* [EXTRACTED TEXT]:
In the dream, Irfan lived in a small but comfortable one bedroom apartment somewhere in urban New Jersey. I happened to be in the neighborhood, so I was headed to his place, but some kids stopped me on the way. They figured I looked like the sort of middle aged guy who wandered through their neighborhood looking to buy drugs, and they told me that this dude Irfan had good drugs to sell. Knowing Irfan, I had two thoughts: first, he is probably not selling drugs out of his apartment (but maybe he’s that desperate?); second, with his history of interaction with the police, the rumor that he’s selling drugs out of his apartment might get him into some serious trouble. So I thanked the boys and proceeded to Irfan’s apartment to ask him about this rumor. I figured that he’d want to know that his neighbor kids were telling random strangers that he sells drugs, whether it was true or not.
When I got there, Irfan wasn’t home. The situation seemed pretty urgent, though, so I thought I had to act fast. I knew that the lock on his door wasn’t particularly strong, and that if I just leaned into it pretty heavily at the right spot, it’d pop open without breaking anything. So I bumped into the door, and sure enough, it opened up. I found some paper and a pencil to write him a note, but I figured I shouldn’t leave any evidence that would incriminate him, whether the charges were true or not. So I wrote the note in Latin. That way only he’d know what I’d written.

* [COMPLETE THE FOLLOWING]:
**1)** Repeat, word for word, the part of the dream story that opens with the words containing "In the dream, Irfan" and closes with "was true or not.".
**2)** Write the next stretch of the dream story, picking up right after its final sentence.
The data that comes next is separate from the dream story.

* [SUPPLIED DATA]:
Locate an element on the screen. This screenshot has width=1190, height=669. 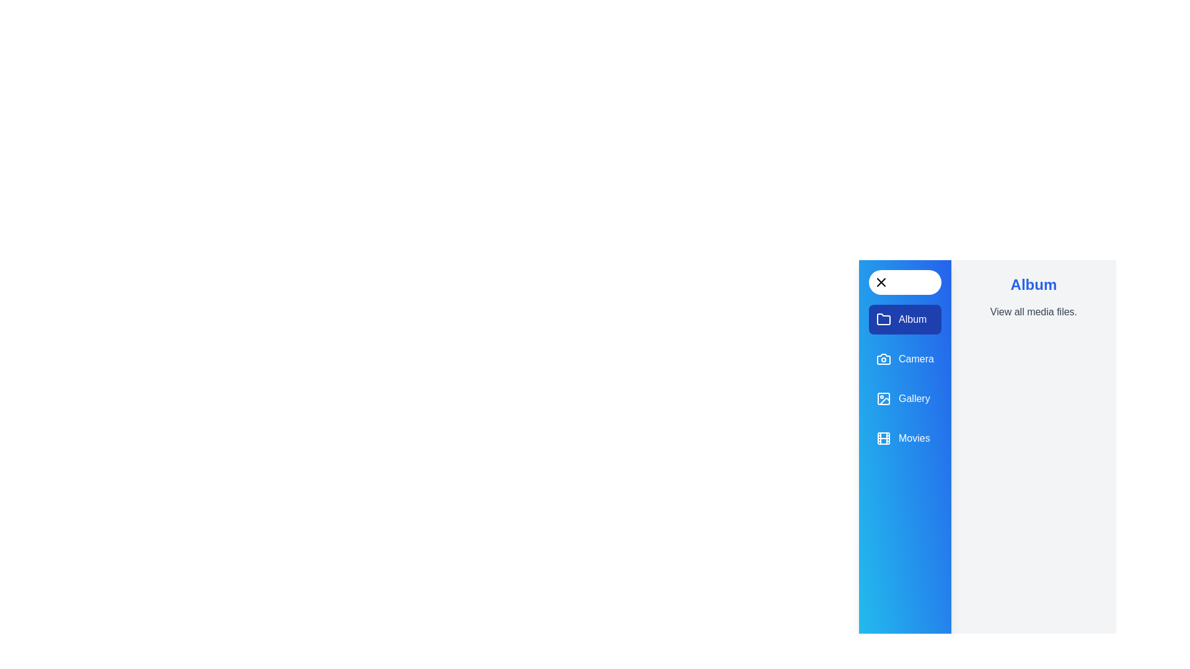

* [ANSWERS BELOW]:
**1)**
In the dream, Irfan lived in a small but comfortable one bedroom apartment somewhere in urban New Jersey. I happened to be in the neighborhood, so I was headed to his place, but some kids stopped me on the way. They figured I looked like the sort of middle aged guy who wandered through their neighborhood looking to buy drugs, and they told me that this dude Irfan had good drugs to sell. Knowing Irfan, I had two thoughts: first, he is probably not selling drugs out of his apartment (but maybe he’s that desperate?); second, with his history of interaction with the police, the rumor that he’s selling drugs out of his apartment might get him into some serious trouble. So I thanked the boys and proceeded to Irfan’s apartment to ask him about this rumor. I figured that he’d want to know that his neighbor kids were telling random strangers that he sells drugs, whether it was true or not.

**2)**
Before I left, though, Irfan returned. He was furious to find me in his apartment and proceeded to lecture me on property rights and boundary transgressions. Soon enough, more serious matters arose. I didn’t even have time to tell him about the rumor that he was selling drugs, because he didn’t have time to listen to it. He was, he now revealed to me, leading a team that was fighting Michael Myers — yes, that Michael Myers:
In fact, he was surprised and a bit irritated that I hadn’t already figured out that he was part of the fight against Michael Myers. He had, after all, starred alongside Jamie Lee Curtis in the most recent installment of the Halloween franchise, so it wouldn’t have been hard for me to infer that he was in the process of a career shift. He gathered some weapons from his closet and told me to lock the door behind me and not to break into his place again.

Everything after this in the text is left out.